#### THE REQUEST
Output as a JSON list of strings, one string per line, every line from the line with "Where should I" up to and including the last line of the items, skipping blank lines and leaving out the pictures.

#### GIVEN RECORDS
•••

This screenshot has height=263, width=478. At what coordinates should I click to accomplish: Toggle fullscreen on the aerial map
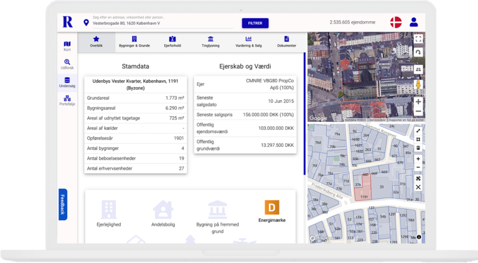[x=418, y=39]
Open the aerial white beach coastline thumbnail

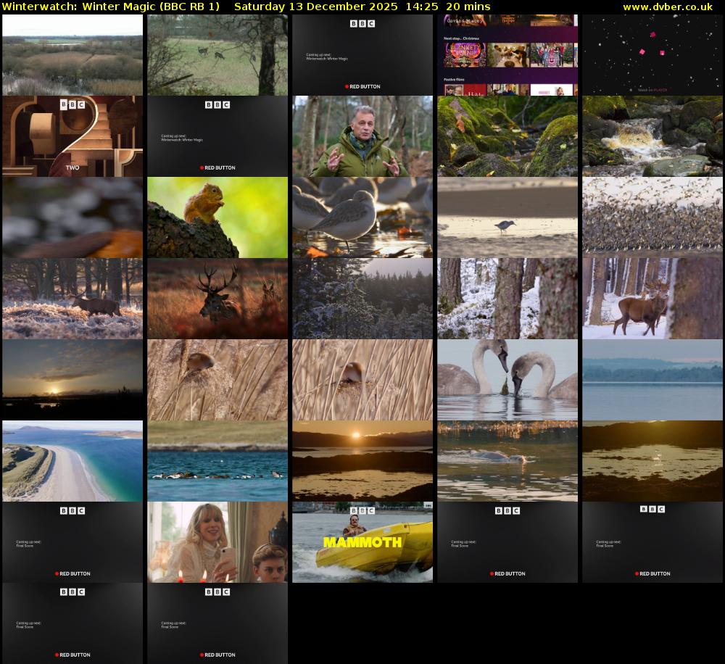(x=73, y=461)
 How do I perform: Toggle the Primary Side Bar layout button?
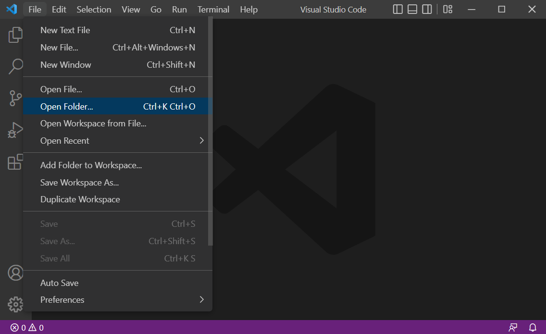click(x=397, y=9)
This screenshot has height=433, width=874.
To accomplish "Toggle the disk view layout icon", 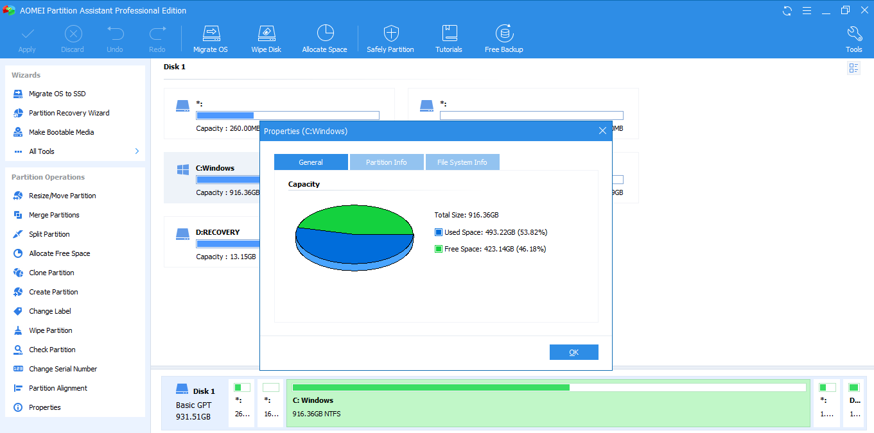I will pos(853,68).
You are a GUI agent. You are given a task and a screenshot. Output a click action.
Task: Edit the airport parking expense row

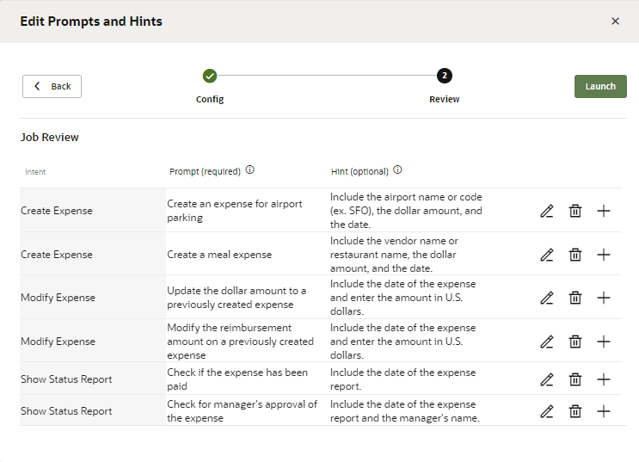pyautogui.click(x=547, y=211)
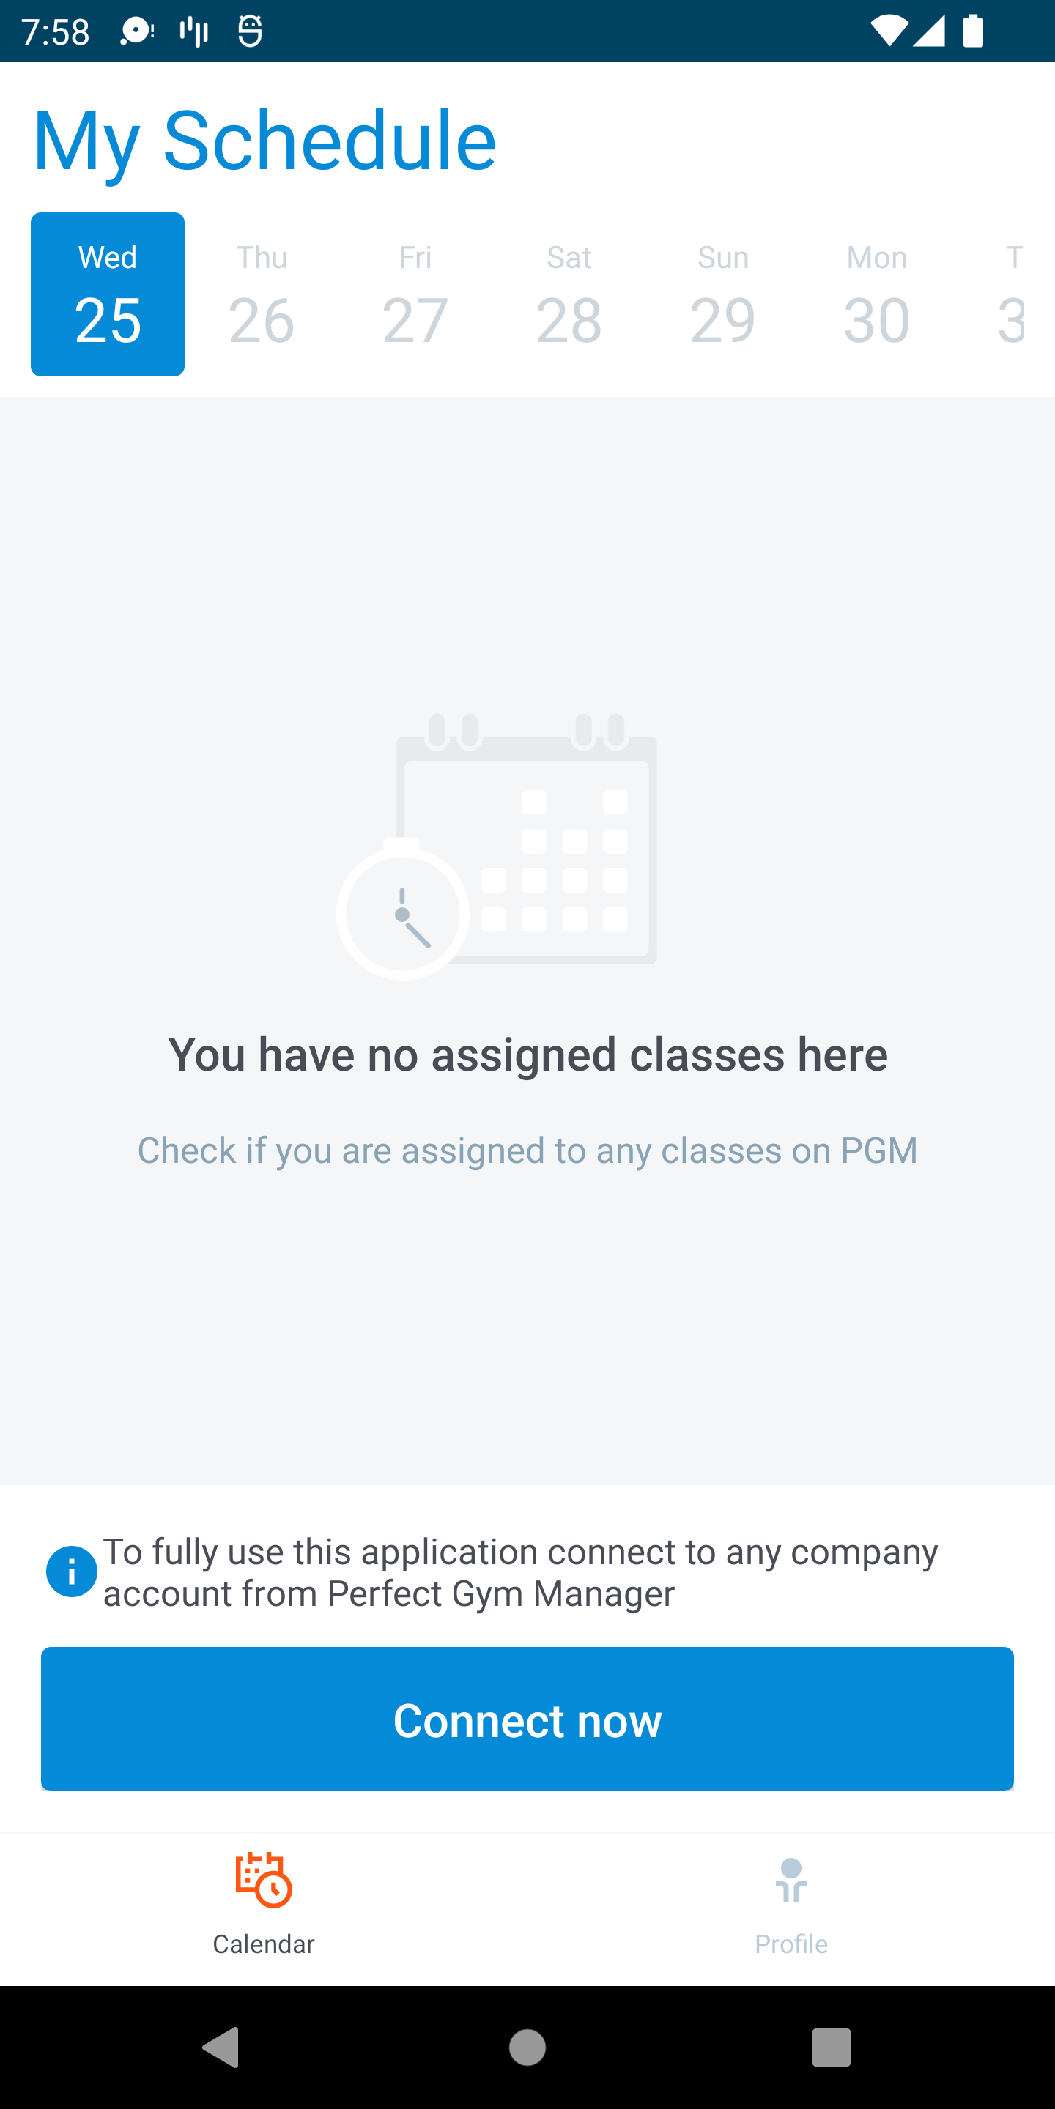This screenshot has width=1055, height=2109.
Task: Tap the partially visible last date
Action: 1012,295
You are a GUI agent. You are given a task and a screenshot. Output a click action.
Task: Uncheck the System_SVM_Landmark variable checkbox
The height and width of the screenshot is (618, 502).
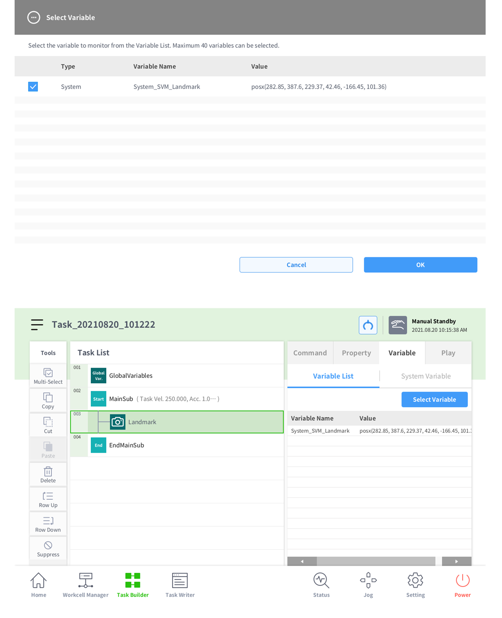[33, 87]
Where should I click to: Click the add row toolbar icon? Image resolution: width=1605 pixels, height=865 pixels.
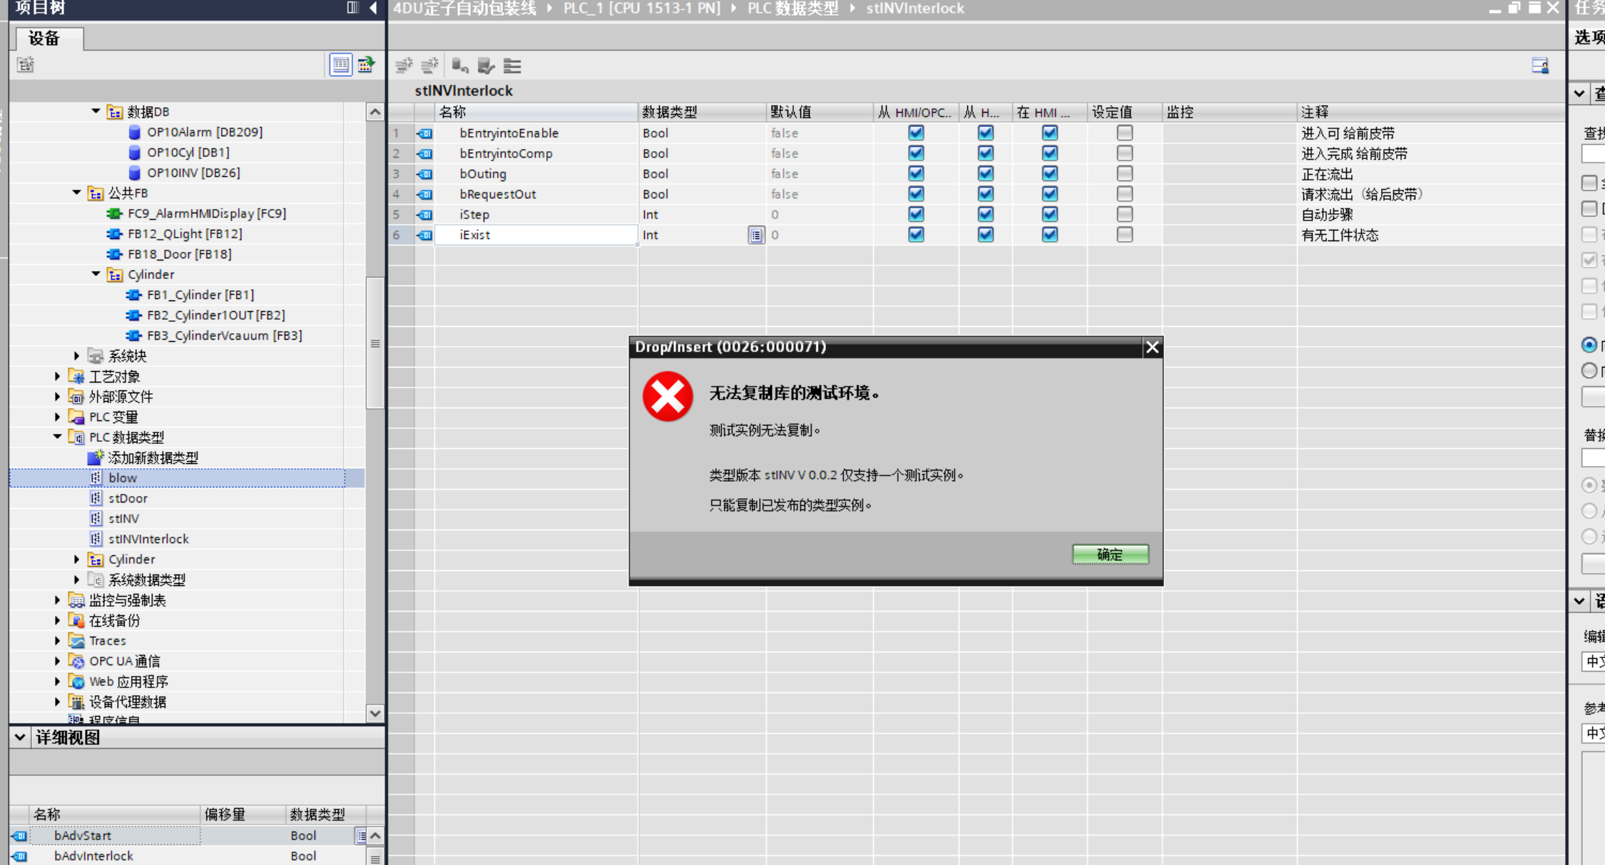(429, 66)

•••

#### FINISHED TASK
[
  "Where should I click to: Click the add row toolbar icon? Image resolution: width=1605 pixels, height=865 pixels.",
  "(429, 66)"
]